You regain the weight because when you come off the injection your body will be fighting to get back to its set point at a higher weight through increasing hunger hormones and suppressing satiating hormones. So if you have to remain on it for life if you don’t want to re gain the weight, it’s a considerable financial commitment if a person has to fund privately for life.

From the podcast transcript:

Dr. Will Bulsiewicz: “With regards to what you were just talking about, you just published a paper on this specific topic, which is weight regain after discontinuing the drug.

You published it in October of 2022, and I found it to be very interesting. There was one particular graph in the paper where you could see the weight coming back, and it appears to me that eventually, everyone gets back to almost the same baseline. So it's almost like the baseline that was established before you started the drug is where your body thinks you're supposed to be. Do you have any thoughts on that?

[00:39:23] Dr. Robert Kushner: Yeah, what you're referring to is the step one extension trial. And, just to bring all listeners up to, speed, we took about 300 individuals who were in that step trial that we described before the 68-week trial and follow them for a year, with no intervention.

Just follow them as if they stop taking it. And what we found will at the end of one year, is that individuals on average regained two-thirds of the weight that they lost over that first year. And if we follow them long enough, they would probably get back to baseline, which is what you're saying. So that speaks to this whole idea that there's a biological set point.

That's a new term we're introducing today in the podcast. A set point that the brain has of where you ought to be. That gets back to that whole famine and starvation concept I talked about before. So the body doesn't forget. It's under the category of unfair. But the body, the brain doesn't quite forget where you started, and it works its way very slowly over one to probably five years to get you back to where you were. Now you can introduce change in your, diet. Again, reduce calories, and increase physical activity. Drive the body weight down again. But again, over time it's likely to go up. Will, we see this in animal studies all the time. We change the rat chow. We change how many times, they're on the treadmill and the rats go back to the weight that they started at.
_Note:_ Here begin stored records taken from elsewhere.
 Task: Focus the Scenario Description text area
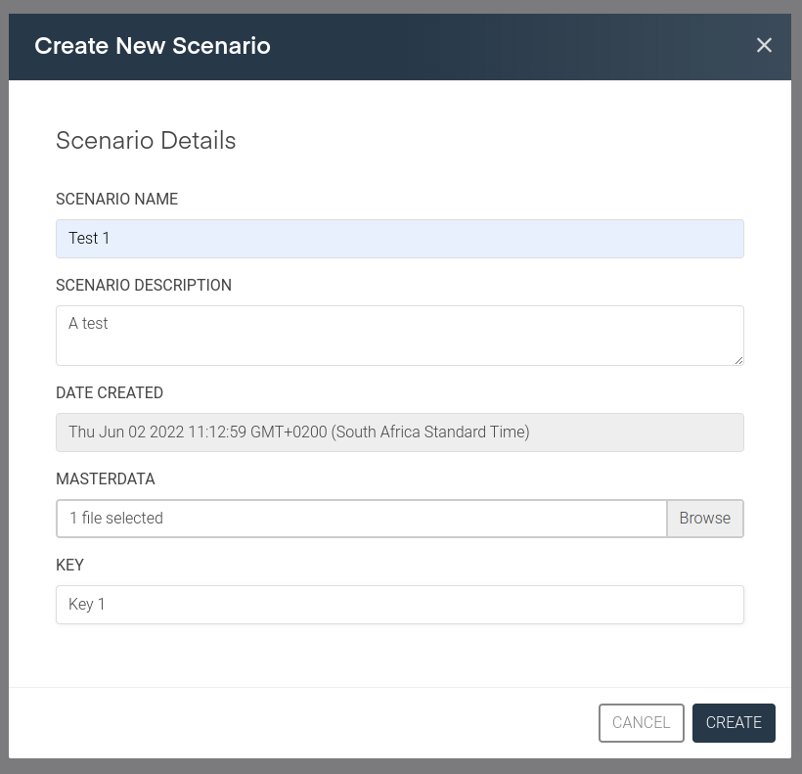(x=399, y=335)
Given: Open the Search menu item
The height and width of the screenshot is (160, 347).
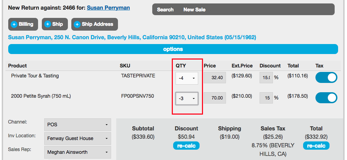Looking at the screenshot, I should 165,10.
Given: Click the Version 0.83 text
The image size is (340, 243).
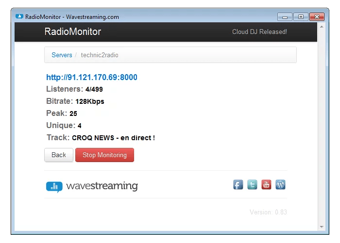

And we are biological beings, and our bodies behave in very similar ways. There are only two interventions that I am aware of. That changed this set point of where the brain thinks you ought to be. One is medications. We're talking about that today. The other is bariatric surgery.

It’s worth reading the transcript for full details. https://zoe.com/learn/podcast-can-ozempic-semaglutide-solve-weight-loss

ZOE Podcast: Can Ozempic (Semaglutide) Solve Weight Loss?

Jonathan speaks to Dr. Robert Kushner, the lead investigator of a huge recent trial, about whether semaglutide really is a game-changing treatment for obesity.

https://zoe.com/learn/podcast-can-ozempic-semaglutide-solve-weight-loss

PrimalLass · 05/06/2024 23:35

@Snowpaw and weight loss? I'm hypothyroid and have been for 25 years. Exercise has never made much of a difference to my weight.

MetaphorsBeWithYou · 01/07/2024 18:50

I’ve been on it for 18 months and I’ve lost 3 stone. I get Wegovy from Juniper for £200 per month. My BMI was 30 when I started. Post menopause, I’d gone from a size 12 to an 18, mostly because of ravenous hunger. I’ve never admitted to a living soul that I’m on it. I do have a bit of “Ozempic face”. I’ve lost volume and I have to put concealer under my eyes because I have acquired dark circles. It’s not an easy option by any means. For the first 8 weeks, my side effects were outrageous. I’m very worried about coming off it and regaining the weight.